The Patient Protection Unit at DFS (1-800-342-3736) accepts complaints and can intervene directly with insurers and providers. New York also has a Hospital Financial Assistance Program administered through the Department of Health that supplements individual hospital charity care policies.

FAQ

Q: How long does a New York insurer have to process a claim? A: New York law requires insurers to pay clean claims within 45 days for paper claims and 30 days for electronic claims. Interest penalties apply for late payment.

Q: Does New York have a law about medical debt and credit reporting? A: New York has not enacted a state law specifically prohibiting medical debt on credit reports, but New York’s attorney general has been active in this space and may pursue enforcement actions. Federal changes have reduced medical debt reporting significantly.
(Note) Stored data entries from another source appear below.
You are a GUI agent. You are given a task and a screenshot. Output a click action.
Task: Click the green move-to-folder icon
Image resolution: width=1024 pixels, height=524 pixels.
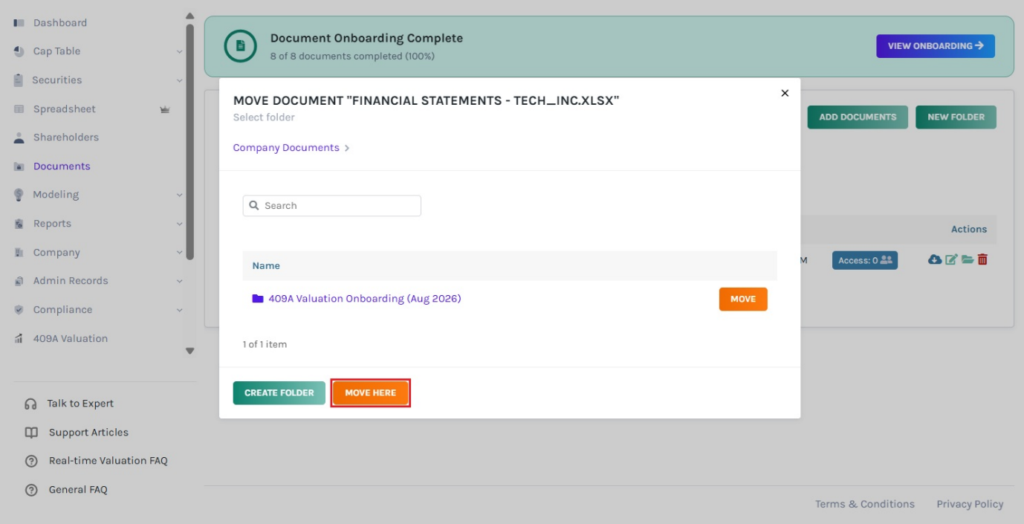[967, 259]
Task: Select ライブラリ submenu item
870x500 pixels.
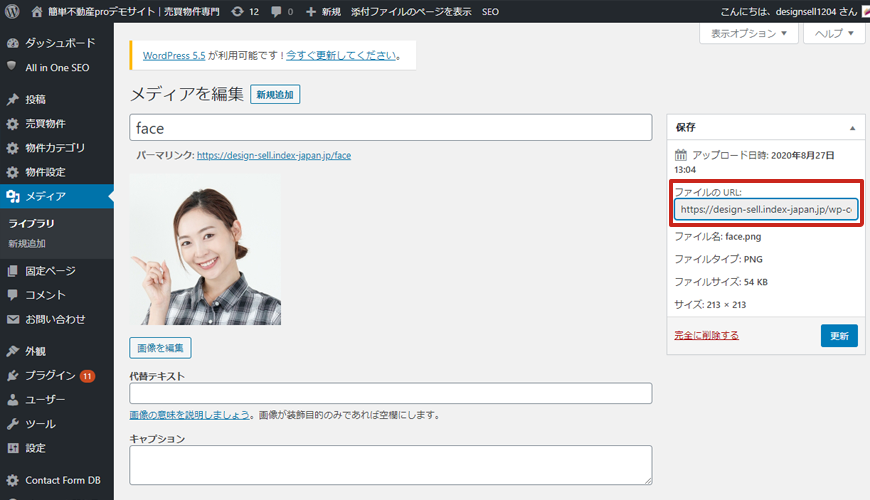Action: [31, 223]
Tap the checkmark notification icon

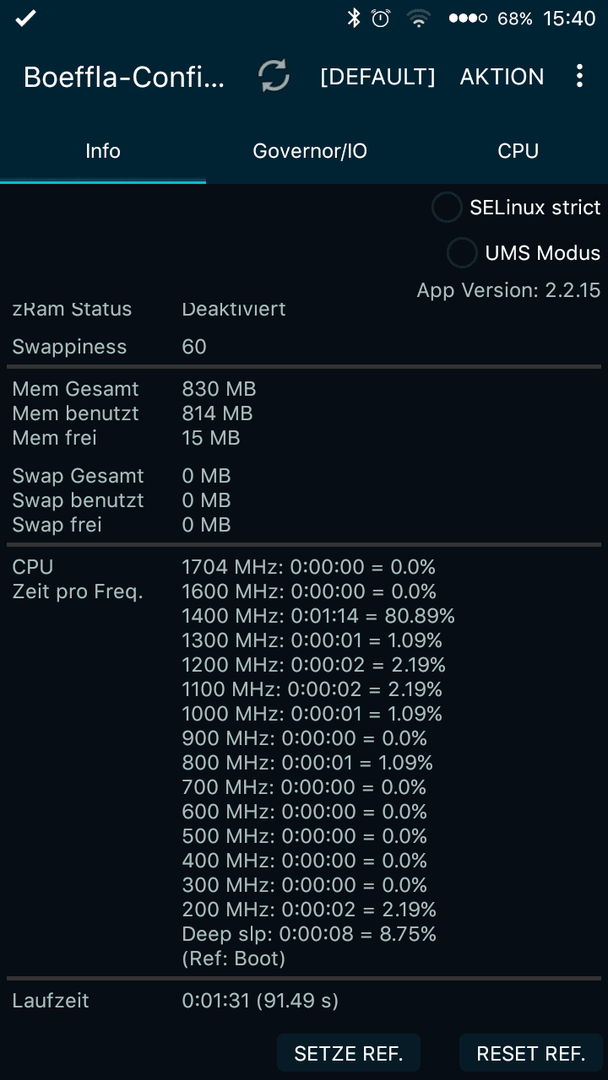click(x=25, y=19)
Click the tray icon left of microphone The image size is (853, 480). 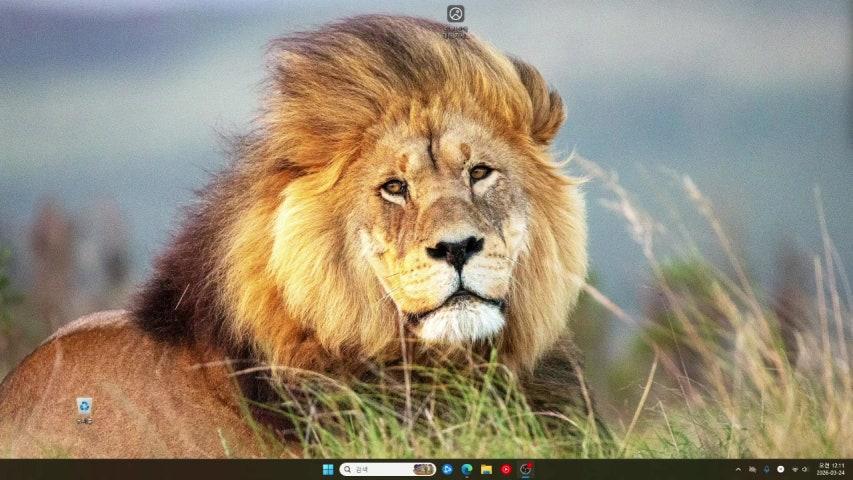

Q: Can I get help with my New York State of Health (marketplace) plan billing issue? A: Yes. Contact the New York State of Health Helpline at 1-855-355-5777 or your insurer’s member services line. DFS also handles complaints about marketplace plans.

Q: What if my provider in New York says I owe a balance for emergency care? A: Under both New York’s surprise billing law and the federal No Surprises Act, you generally cannot be balance billed for emergency care above your in-network cost-sharing. Contact DFS and file a complaint if a provider pursues such a balance.

Q: Are Medicaid and Child Health Plus billing disputes handled differently? A: Yes. Medicaid and Child Health Plus (CHP) billing disputes go through the New York State Department of Health and the Medicaid managed care plans. Contact the Medicaid Helpline at 1-800-541-2831.